Como o Mepsevii funciona?

O tratamento com o Mepsevii se trata de uma terapia de reposição enzimática que age repondo a enzima ausente (beta-glucuronidase) em pacientes com mucopolissacaridose tipo VII, ajudando a degradar as GAGs e impedindo que elas se acumulem no organismo.

Que benefícios do Mepsevii foram demonstrados em estudos?

Foi demonstrado que o Mepsevii reduziu os níveis de GAGs no corpo e que reduz ou estabiliza os sintomas em pacientes com MPS VII.

Em um estudo principal feito com 12 pacientes com MPS VII, os pacientes tratados com o Mepsevii durante 6 meses, tiveram uma redução de 65% em seus níveis de GAGs ​​na urina. Em 11 entre esses  12 pacientes, os sintomas, incluindo aqueles que afetam a visão e o movimento, melhoraram ou não pioraram.

Quais são os riscos associados ao Mepsevii?

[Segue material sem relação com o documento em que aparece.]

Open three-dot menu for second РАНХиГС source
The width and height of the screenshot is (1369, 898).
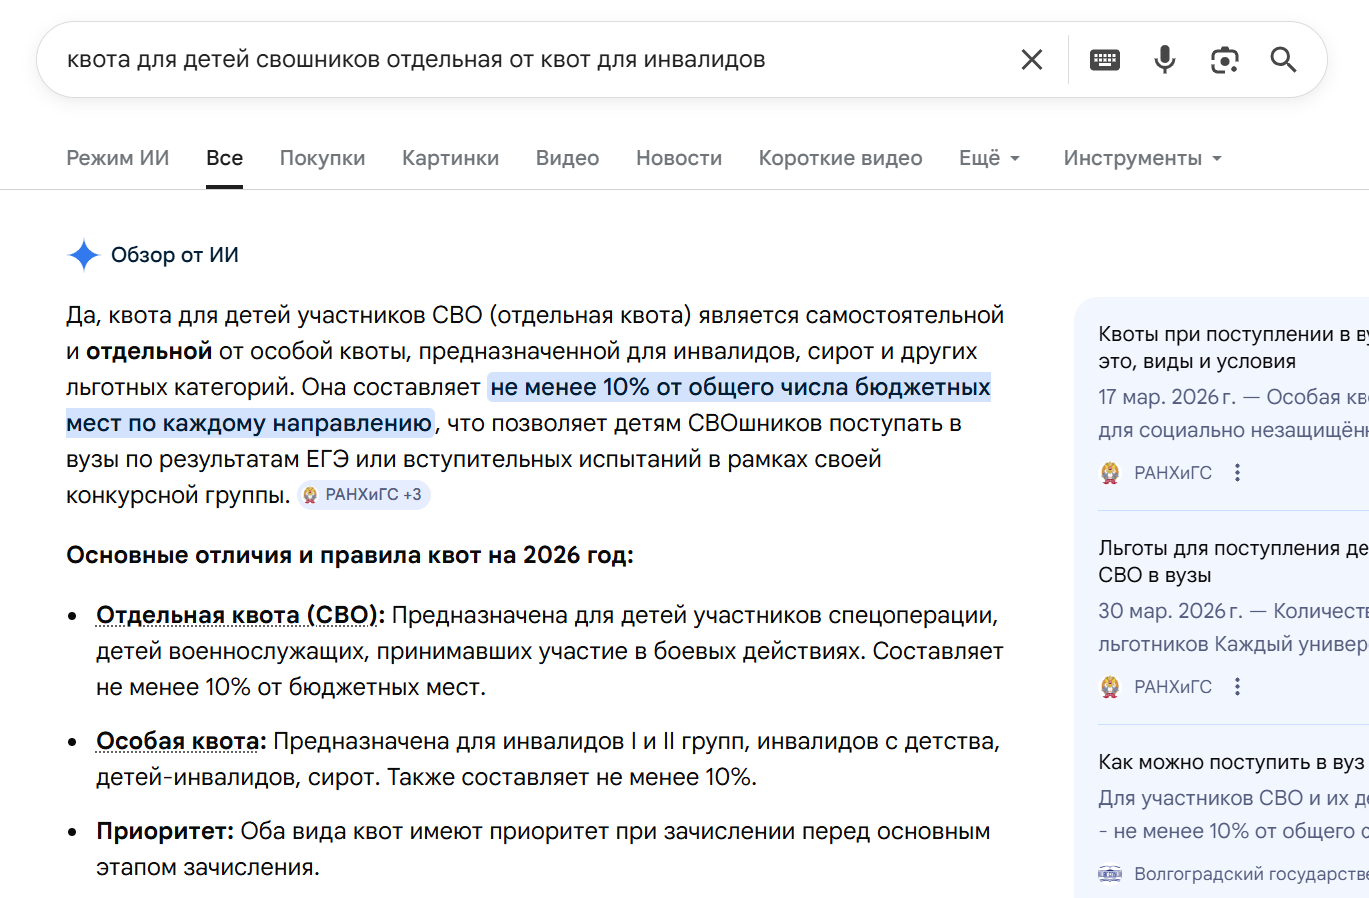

Os efeitos colaterais mais frequentes associados ao Mepsevii (que podem afetar mais de 1 em cada 10 pessoas) são: reação anafilática (reação alérgica súbita e grave), urticária (erupção cutânea com coceira) e inchaço no local da infusão.

O Mepsevii não pode ser utilizado em pacientes que alguma vez tenham tido alguma reação anafilática à vestronidase alfa, ou a qualquer outro componente do medicamento. Para obter a lista completa dos efeitos colaterais e restrições, consulte o folheto informativo da embalagem (bula).

Por quê o Mepsevii foi autorizado na UE?

O Mepsevii reduz os níveis de GAGs no corpo e melhora ou pelo menos estabiliza os sintomas da MPS VII. Além disso, a maioria das reações adversas é de gravidade leve a moderada.

Embora apenas uma quantidade limitada de dados esteja disponível em estudos clínicos, a Agência Européia de Medicamentos levou em consideração a natureza ameaçadora e debilitante da mucopolissacaridose tipo VII e a falta de medicamentos para ela autorizados. A EMA decidiu que os benefícios do Mepsevii são superiores aos seus riscos e que pode ser autorizado para uso na UE.

O Mepsevii foi autorizado em “circunstâncias excepcionais”. Isto porque não foi possível obter informações completas sobre o Mepsevii devido à raridade da doença e por razões científicas. Todos os anos, a Agência analisará todas as novas informações que estiverem disponíveis e essa visão geral será atualizada conforme necessário.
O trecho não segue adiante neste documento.